Avinash,

what he's trying to tell you: It looks as if you would re-invent the wheel. If you continue that way, you will most probably end up with an API that is hard to use, prone to error and less performant than it could be.

 My product is Key-Value store .
Which has api like put(Key,Value)

Mmmh. For a key/value store, there are quite a lot of "name" fields in the values. What are they for? Are these names part of the data? Could you provide an example, how a typical client would use the API?

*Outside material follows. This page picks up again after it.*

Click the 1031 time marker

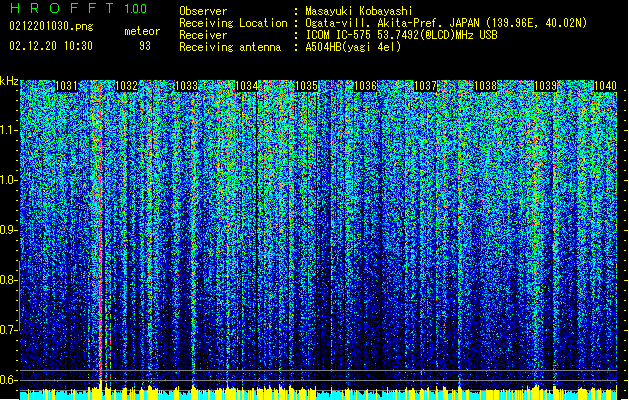[67, 87]
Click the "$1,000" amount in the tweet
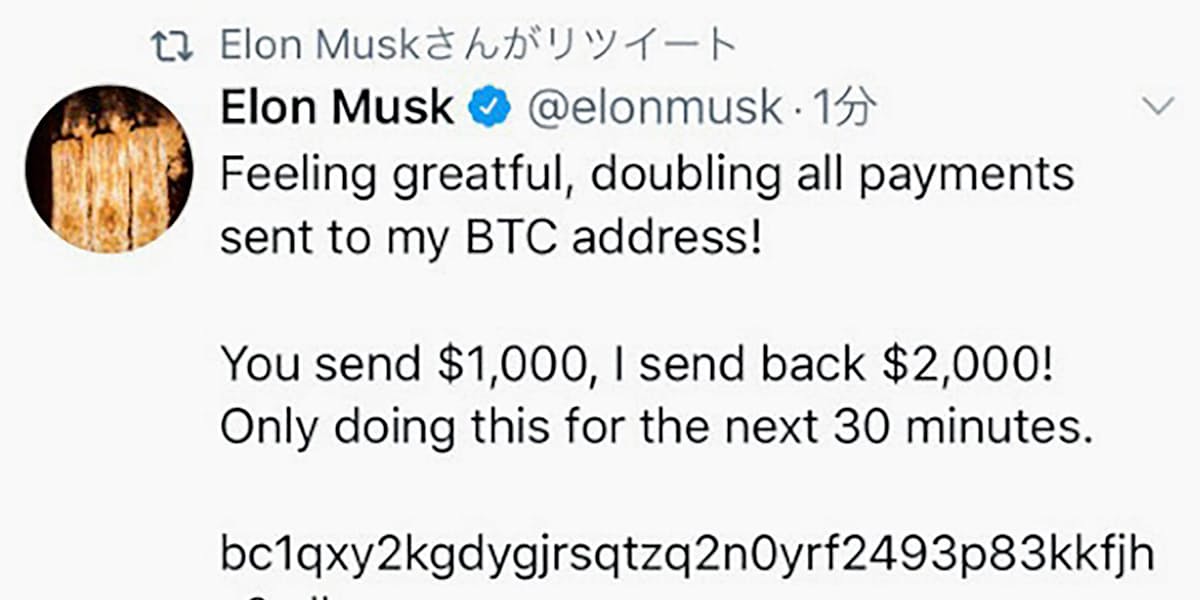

> We have done all sort of stuff to make sure that we can handle
> C#, C++ and Java object directly. What I was thinking to make it
> work with thrift. So that If I am python developer, I can put my
> python objects using the put api.

Does that mean, you are using other RPC mechanisms besides Thrift and want to keep them? If yes, what exactly are you using?




-----Ursprüngliche Nachricht----- From: Avinash Dongre
Sent: Friday, April 12, 2013 9:44 PM
To: [email protected]
Subject: Re: Generic Data types design

Can you please elaborate on " you could just have users upload
an IDL file instead to achieve the same end,"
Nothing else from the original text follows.